The clock is ticking on the garden’s open day deadline. In my dreams I see calendar pages shuffling off into the air, Hollywood style, like the leaves that are falling from the weeping cherry tree too soon because it’s so, so dry. The soil in places is like powder; young trees are wilting, and I can’t drag the hoses around fast enough. I will not want to open the water bill when it comes next month.
And whose idea was it to pick up a last minute freelance job (Appliances! Furniture! Color trends!) that’s got me indoors writing when I need to be out pulling weeds? (How about paying for the water bill, and all those extra plants I keep tucking empty spots in the borders. Oh, right.)
But Sunday afternoon, I was out weeding, working right by the front door. A friend who will be helping out on the open day would be dropping off her daughter to baby sit in a few hours. I didn’t want her to be losing sleep over the state of the place (that’s my job) so I thought I’d spiff up the beds on either side of the front walk.
I’m about to start yanking the weedy vines that are covering a little boxwood, and I spot these:
Now I’m pretty sure those are monarchs, but they can’t be, I think, because this is bindweed, the weed I was planning to pull, and the monarchs only eat milkweed. Nine comes over and takes a look. She thinks they’re monarchs, too. Time for little research: monarch + larvae + bindweed -- and boom: Monarch Watch gives me blue vine, Cynanchum laeve, which, though often mistaken for bindweed, is a milkweed (though not an Asclepias, which are the milkweeds I know) and a great late season food source for monarch larvae.

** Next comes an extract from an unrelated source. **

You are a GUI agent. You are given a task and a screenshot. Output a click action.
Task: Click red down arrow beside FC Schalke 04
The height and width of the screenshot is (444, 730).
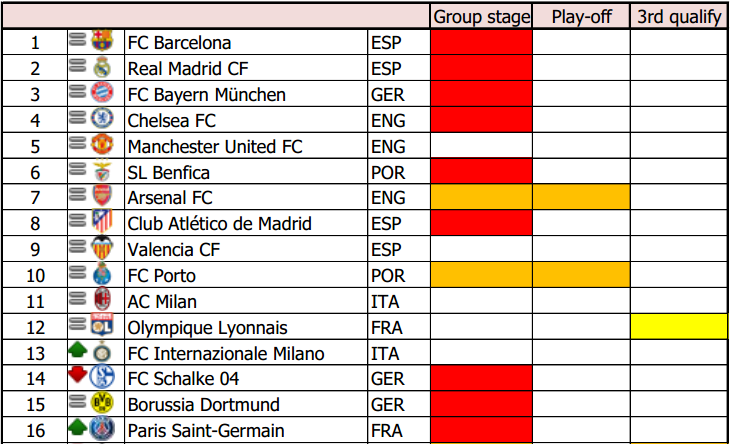pyautogui.click(x=79, y=378)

Back out to the garden, and here I am having a little paradigm shift right there by my front porch. Well of course, it’s a milkweed; that explains the bright orange yellow aphids, and look, there’s the cluster of white flowers just like the photo, and oh my: look at all of the caterpillars.
Six comes on over, considers the situation, and announces “We’ve got a caterpillar farm!” – and it’s him, out of all of us, who spots (even before he goes back inside to get his cowboy/rancher hat) the tiniest ones of all. We count nearly twenty monarch larvae, grazing away on the leaves.
Checking on our fattening herd this morning, I discover the lovely little things are doing my weeding for me.
Counting down the days until the garden’s open, I’m fighting the urge to be conventionally presentable, remembering overheard chatter a few years ago during a Garden Conservancy open day at a truly great local garden, which the chatterers found “kinda weedy.” I keep reminding myself that one visitor’s “weedy” is somebody else’s “habitat,” and that’s part of what this garden is about: lots of things live here, not only us; some times I just let things be, gardening by benign neglect.
So, caterpillars: Eat up guys and girls, and then how about if you all go off and transform yourselves into lovely butterflies and let me mop up your leftovers in, say, about a week and a half. Can we do that? Do we have a deal?
Postscript: As of 6:00 pm Monday, it’s raining, gloriously raining.